A Casablanca, sous les murs du Rick’s café et les regards croisés de Bergman et Bogart,  Majda m’interpelle sur les symbolismes de l’oxymore qu’elle étend à sa vision d’un monde qu’elle veut surplomber. La Vieille Medina nous nargue sur les murailles de laquelle elle veut danser en défiant les ombres d’en bas. Les légendes s’empilent. Brillante, vitupérante, la jeune étudiante semble en permanence braver les interdits – et pas seulement ceux qui semblent recouvrir le monde musulman. Ce qui la fascine dans cette figure de style c’est sa capacité à surprendre sans cesse, à proposer des contradictions fertiles.

D’Istanbul Neslihan m’envoie des textes qui sont des concentrés de souffre pur. Pendant que la ville brûle et que Daesh mitraille, l’adolescente fourbit ses armes : ses  rendez-vous avec le futur vont être décapants.

Cette génération est impolie. Elle nous prépare quelque chose. Elle est en embuscade. Elle ne va pas nous lâcher. Car en même temps elle est agent double. Elle puise à tous les râteliers. Leur idéalisme politique ou spirituel ne les empêche pas d’avoir des principes de réalité bien ancrés… et des ruses dignes d’Ulysse. Leur cheval de bois dans la ville de Troie n’est plus la sculpture monumentale que raconte Homère.  C’est la mise en spectacle de leurs transes shamaniques – version triple shots de vodka et binge drinking si besoin, leur esprit de fête, la mise en scène d’un besoin de partage, de sensations et, entêté́, universel, d’un besoin d’authenticité́, de naturel.

J’ai vu – partout – ce retour aux origines, ce culte des ancêtres revu et corrigé pour le siècle qui vient. Sous des dehors ingénus, voire candides cela nous prépare une belle empoignade. L’exaltation, la créativité ne seront plus un spectacle auquel nous croyons assister. Ce sera leur ruse ultime.
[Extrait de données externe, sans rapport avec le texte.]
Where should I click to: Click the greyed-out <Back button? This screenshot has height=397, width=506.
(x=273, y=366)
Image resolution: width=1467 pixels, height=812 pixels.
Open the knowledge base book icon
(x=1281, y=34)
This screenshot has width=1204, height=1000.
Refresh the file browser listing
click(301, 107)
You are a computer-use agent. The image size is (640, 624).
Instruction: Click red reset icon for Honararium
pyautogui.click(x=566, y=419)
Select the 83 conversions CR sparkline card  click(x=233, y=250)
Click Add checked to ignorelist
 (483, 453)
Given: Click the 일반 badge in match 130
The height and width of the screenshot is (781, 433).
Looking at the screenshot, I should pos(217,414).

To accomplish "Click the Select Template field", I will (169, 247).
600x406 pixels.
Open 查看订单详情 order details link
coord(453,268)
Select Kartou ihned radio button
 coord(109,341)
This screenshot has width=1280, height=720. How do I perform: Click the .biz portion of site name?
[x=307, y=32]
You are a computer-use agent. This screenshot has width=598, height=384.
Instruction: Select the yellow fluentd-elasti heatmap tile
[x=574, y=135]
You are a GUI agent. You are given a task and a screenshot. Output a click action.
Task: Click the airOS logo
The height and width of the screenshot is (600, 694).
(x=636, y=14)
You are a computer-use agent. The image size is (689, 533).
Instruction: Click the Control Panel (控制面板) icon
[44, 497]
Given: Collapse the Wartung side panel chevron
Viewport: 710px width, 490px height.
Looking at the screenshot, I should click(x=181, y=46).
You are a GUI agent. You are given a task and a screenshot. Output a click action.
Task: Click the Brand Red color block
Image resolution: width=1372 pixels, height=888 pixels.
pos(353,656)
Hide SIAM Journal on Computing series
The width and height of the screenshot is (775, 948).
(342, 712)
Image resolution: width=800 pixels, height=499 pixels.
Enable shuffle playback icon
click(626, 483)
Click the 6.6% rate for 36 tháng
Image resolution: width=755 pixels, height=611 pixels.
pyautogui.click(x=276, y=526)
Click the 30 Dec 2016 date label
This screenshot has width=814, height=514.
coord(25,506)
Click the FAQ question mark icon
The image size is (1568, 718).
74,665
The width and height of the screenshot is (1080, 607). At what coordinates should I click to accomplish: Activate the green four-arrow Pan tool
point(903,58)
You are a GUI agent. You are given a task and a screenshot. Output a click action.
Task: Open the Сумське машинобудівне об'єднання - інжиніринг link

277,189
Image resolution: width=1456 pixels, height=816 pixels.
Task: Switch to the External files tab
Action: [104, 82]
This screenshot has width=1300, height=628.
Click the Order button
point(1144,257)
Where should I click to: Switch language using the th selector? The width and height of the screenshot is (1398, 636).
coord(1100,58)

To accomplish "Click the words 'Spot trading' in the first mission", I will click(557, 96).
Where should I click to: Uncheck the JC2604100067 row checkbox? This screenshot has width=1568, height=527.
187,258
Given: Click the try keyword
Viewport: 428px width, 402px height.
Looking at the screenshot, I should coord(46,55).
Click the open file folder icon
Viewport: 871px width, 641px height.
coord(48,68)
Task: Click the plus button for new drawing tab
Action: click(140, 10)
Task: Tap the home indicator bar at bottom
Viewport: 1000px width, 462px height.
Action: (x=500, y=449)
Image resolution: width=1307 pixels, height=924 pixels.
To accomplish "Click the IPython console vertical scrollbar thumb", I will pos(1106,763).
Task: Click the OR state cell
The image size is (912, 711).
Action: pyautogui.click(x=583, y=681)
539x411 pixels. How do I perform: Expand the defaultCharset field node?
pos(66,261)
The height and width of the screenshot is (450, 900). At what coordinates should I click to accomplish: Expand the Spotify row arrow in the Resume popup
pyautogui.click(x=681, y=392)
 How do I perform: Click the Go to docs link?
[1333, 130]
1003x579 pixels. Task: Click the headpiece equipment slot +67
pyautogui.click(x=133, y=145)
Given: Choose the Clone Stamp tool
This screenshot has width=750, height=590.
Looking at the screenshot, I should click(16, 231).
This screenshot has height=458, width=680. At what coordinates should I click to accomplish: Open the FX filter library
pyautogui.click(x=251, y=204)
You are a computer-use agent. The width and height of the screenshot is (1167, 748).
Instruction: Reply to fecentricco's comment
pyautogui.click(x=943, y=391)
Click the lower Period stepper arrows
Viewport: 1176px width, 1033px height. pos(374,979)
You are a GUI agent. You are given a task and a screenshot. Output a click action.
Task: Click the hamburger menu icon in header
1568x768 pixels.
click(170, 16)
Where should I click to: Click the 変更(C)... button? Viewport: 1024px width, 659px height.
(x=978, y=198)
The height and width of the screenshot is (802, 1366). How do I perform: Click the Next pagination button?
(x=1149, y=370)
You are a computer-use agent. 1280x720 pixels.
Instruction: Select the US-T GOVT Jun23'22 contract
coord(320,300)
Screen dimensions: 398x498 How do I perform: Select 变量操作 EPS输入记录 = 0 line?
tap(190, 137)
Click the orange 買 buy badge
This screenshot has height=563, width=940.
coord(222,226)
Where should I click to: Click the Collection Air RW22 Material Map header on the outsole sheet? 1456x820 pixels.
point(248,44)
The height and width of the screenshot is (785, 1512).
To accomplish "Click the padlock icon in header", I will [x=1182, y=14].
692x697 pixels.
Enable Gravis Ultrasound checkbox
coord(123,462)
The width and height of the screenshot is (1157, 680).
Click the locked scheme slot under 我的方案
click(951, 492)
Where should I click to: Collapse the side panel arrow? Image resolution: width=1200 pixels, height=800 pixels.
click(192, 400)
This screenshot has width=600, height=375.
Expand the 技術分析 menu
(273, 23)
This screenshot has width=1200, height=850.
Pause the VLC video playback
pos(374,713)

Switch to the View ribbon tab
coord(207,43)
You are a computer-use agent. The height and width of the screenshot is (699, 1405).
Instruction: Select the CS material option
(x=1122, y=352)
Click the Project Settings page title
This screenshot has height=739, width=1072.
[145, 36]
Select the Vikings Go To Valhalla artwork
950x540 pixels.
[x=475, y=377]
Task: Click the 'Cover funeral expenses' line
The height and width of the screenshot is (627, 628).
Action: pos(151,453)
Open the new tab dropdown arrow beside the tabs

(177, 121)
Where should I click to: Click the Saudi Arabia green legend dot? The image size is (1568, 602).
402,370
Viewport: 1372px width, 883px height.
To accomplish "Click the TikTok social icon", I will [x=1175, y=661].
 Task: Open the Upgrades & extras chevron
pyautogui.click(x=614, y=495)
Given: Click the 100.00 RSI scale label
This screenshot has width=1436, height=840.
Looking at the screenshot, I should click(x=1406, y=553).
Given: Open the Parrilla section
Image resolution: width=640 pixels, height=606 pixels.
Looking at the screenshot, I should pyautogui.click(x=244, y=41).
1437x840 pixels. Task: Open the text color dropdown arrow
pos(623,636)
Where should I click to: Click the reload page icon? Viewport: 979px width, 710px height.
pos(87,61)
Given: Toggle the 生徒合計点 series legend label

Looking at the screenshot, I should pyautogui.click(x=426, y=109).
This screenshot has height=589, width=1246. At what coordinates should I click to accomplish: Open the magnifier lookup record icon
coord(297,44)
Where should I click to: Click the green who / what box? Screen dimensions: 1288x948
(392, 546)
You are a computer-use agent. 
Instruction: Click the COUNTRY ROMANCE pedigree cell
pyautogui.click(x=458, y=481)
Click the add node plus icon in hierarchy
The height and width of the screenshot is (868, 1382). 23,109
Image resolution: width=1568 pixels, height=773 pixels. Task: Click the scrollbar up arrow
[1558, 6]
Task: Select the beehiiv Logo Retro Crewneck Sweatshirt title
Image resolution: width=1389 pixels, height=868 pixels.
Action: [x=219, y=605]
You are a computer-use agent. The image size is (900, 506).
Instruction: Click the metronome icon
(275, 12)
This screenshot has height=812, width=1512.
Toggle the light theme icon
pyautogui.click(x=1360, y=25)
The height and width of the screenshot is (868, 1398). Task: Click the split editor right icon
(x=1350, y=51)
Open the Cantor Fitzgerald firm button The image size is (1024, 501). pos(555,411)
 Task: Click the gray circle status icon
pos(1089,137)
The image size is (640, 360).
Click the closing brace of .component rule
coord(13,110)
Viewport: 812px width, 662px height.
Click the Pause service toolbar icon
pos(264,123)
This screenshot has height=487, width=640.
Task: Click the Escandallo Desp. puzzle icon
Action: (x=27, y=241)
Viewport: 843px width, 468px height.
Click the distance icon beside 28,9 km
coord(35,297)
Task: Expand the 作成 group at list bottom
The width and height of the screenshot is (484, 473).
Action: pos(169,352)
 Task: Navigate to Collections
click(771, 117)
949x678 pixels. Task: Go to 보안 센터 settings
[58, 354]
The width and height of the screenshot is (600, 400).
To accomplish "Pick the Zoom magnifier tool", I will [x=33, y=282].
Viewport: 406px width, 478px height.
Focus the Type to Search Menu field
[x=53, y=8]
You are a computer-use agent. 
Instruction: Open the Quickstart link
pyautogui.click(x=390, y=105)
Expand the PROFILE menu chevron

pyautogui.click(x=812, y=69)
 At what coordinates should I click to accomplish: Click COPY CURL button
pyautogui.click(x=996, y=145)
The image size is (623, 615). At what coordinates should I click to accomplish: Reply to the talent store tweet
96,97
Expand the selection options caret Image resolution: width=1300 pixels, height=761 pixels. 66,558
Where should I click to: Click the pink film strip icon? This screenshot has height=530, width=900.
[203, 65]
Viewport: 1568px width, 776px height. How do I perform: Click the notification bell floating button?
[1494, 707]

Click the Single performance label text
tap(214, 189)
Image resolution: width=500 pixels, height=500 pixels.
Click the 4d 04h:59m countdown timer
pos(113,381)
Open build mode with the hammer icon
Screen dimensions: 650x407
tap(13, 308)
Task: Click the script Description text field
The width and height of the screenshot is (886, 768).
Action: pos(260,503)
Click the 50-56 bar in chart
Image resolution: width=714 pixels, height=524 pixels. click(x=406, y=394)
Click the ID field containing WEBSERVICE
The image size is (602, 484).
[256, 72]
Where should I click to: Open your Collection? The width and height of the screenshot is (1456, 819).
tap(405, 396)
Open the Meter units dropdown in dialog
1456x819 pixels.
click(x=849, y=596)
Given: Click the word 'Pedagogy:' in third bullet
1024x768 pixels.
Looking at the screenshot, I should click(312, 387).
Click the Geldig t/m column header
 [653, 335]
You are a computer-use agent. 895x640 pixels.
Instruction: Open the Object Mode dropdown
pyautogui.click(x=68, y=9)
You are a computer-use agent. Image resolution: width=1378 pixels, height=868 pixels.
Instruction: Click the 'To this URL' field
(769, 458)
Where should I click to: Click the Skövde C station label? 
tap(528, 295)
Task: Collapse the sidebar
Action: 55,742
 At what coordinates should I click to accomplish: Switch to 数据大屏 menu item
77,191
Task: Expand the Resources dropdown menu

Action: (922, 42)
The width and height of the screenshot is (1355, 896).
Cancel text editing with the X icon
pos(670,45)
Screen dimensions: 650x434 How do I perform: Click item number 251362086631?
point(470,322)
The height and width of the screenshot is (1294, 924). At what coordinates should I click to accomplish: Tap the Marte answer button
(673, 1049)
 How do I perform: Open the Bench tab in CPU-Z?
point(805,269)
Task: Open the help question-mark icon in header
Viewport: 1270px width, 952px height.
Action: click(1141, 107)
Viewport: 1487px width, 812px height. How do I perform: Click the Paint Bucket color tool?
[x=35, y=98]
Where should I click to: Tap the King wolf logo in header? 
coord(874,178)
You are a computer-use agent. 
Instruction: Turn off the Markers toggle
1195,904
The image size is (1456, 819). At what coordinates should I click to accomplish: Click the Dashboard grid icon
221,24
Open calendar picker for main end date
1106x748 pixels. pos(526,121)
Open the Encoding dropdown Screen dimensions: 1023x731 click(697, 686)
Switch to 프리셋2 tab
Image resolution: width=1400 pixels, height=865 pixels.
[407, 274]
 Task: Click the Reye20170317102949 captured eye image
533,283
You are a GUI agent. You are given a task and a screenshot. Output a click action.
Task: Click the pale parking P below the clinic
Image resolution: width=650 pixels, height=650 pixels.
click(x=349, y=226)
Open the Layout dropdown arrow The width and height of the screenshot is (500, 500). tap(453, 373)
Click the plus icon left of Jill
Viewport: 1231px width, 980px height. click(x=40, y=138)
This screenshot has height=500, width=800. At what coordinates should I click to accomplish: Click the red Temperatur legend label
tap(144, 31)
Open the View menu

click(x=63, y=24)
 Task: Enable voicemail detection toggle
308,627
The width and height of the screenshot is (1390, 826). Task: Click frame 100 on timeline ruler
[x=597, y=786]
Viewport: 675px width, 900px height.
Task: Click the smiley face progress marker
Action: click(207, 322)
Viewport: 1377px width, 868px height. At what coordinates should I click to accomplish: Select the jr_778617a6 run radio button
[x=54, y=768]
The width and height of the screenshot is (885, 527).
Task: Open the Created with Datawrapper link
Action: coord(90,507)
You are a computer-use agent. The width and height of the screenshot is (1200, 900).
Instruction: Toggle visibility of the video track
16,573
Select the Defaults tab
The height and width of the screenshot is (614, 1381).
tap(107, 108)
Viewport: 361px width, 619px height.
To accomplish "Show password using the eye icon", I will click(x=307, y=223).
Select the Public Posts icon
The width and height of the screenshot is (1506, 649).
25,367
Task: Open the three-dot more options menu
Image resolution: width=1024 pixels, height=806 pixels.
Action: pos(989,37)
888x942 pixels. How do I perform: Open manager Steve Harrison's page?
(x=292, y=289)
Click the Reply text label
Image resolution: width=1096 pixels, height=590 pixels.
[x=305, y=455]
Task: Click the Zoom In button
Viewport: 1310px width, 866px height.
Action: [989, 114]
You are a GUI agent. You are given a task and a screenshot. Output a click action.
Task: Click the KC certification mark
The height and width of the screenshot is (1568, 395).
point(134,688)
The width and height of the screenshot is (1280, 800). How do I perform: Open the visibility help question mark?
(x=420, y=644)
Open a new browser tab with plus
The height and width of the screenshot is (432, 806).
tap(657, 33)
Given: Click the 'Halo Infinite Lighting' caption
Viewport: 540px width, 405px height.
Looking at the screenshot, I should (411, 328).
De ce cheval de Troie descendront les nouvelles Lilith, première femme d’Adam que l’on a traité autrefois de maléfique, accusée d’être le serpent provoquant la chute d’Eve, d’avoir été la Reine de Saba, la tentatrice. Créatives, impertinentes et facétieuses, elles vont changer les règles du jeu. Les masques vont tomber. Et les traits de la sorcière morpher en fée. Barbus intégristes, apparatchiks corrompus d’un côté, politiciens normaux de l’autre n’ont qu’à bien se tenir.

Vous n’y croyez pas ?

Vous pensez que tout  ceci est du wishful thinking, des vœux pieu, une incantation. Vous vous dites que les barbus ont des kalachnikov et tirent à vue, que les apparatchiks des comptes en banque et les clés du coffre.

Patience. Il y a un récit auquel on n’échappera pas et qui sera peut-être la signature mythique de ce début de siècle:  l’allégeance rebelle.

C’est l’idée qu’il faut bien faire allégeance à un certain nombre de choses: la planète qu’il faut protéger ; les estomacs qu’il faut remplir ; la technologie qui n’en fait qu’à sa tête; le monde qui est cruel et injuste … Cette génération a mieux à faire que s’indigner. Elle va introduire, à l’intérieur du système, des interférences, des courts-circuits et autres facéties créatives. Ma conviction est que ces femmes vont prendre de l’avance sur le futur en rejetant les conventions, en apportant à leur environnement une énergie inspirée par les meilleures pratiques du monde contemporain, par les expérimentations sociétales réussies où que ce soit dans le monde. Cette génération est là pour inspirer, impulser, tenter des coups, jeter les dés…on n’anticipe pas le futur, on le crée ! Face aux fractures de plus en plus béantes et à la barbarie que les médias mettent en scène, elle va créer des sutures qui seront des sources d’inspirations …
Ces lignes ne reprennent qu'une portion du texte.